### Document excerpt
★ ★ ★ ★
The proposed innovation, then, is intended to teach children something of the drama; but it proposes to do this through a medium which has hitherto presented dramatic principles in a form grotesquely distorted at best. Cinematic themes are commonly a patchwork of the efforts of several authors, or have been hacked piecemeal by the rewrite-men. The "character conflicts" are arranged in accordance with the meretricious morality of Will Hayes, and the acting is too often a mere exposition of secondary sexual characters. When genuine works of art are remodeled to conform to the movie-goers taste, the author's subtleties and fine touches are deleted in a surpassingly stupid manner. This was only too painfully obvious to those who saw the screen version of "An American Tragedy" or who watched the final scene in the Hollywood conception of "A Farewell to Arms," where Lieutenant Henry grasps Katherine's corpse in his arms, looks out of the window at an Armistice demonstration, and loudly exclaims: "Peace."
★ ★ ★ ★
### Set problem A
In the passage on movies and the teaching of drama, whose morality are the "character conflicts" said to be arranged by?
### Set problem B
Write what comes next in the passage on movies and the teaching of drama, starting after its final sentence.
The lines after this text are not needed.

### Given data
★ ★ ★ ★
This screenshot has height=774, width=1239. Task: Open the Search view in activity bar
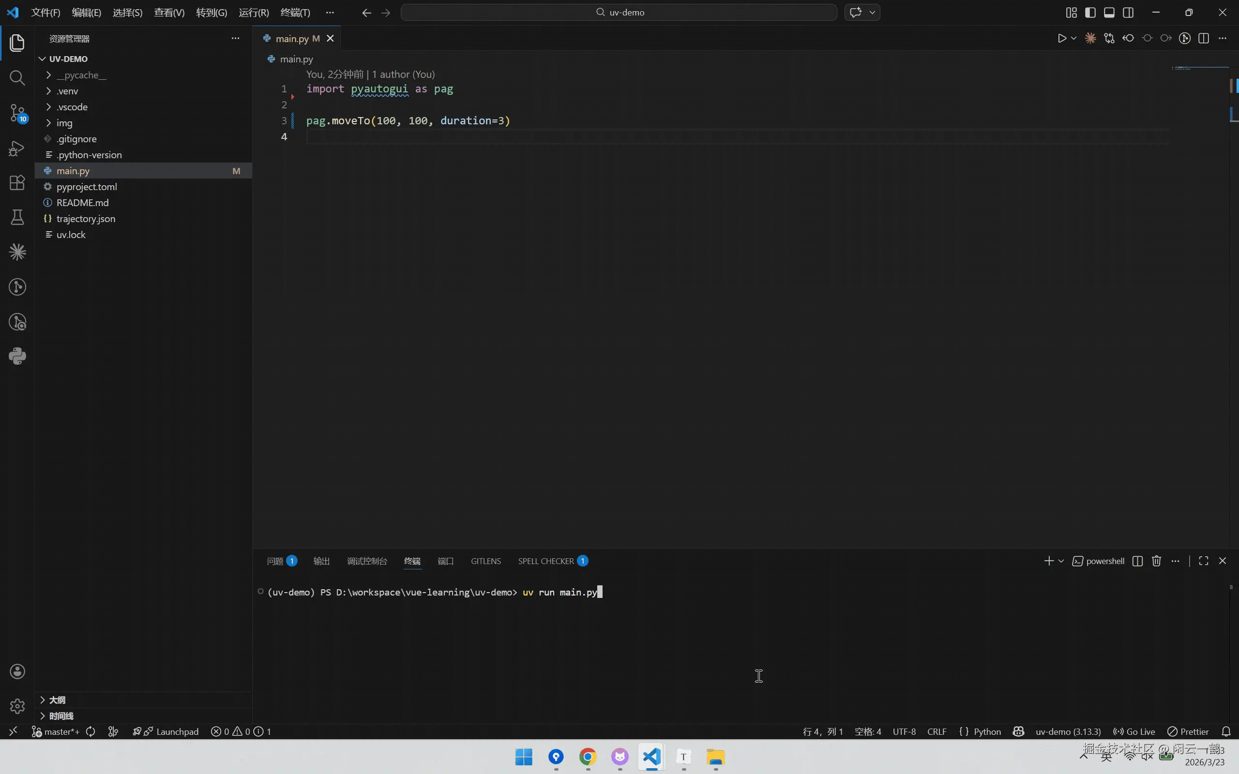tap(17, 78)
★ ★ ★ ★
### Expected answer A
Will Hayes

### Expected answer B
The aim of the English teachers is an excellent one, but their method of attaining their end is questionable. Children, to be sure, should be taught both to appreciate the good and to distinguish the bad in aesthetic matters. But in this instance, they are being introduced to one of the worst of the modern travesties on art, before they have more than skimmed the surface of real drama and literature. They have no foundation on which to base any satisfactory evaluation of the movies' actual place in the history of the theatre. Aside from the harmful effects of regarding the movies as something of artistic value, this new plan indicates a worm's eye view of the eternal verities which if assimilated would mark the present generation of school children with the Hollywood curse for life.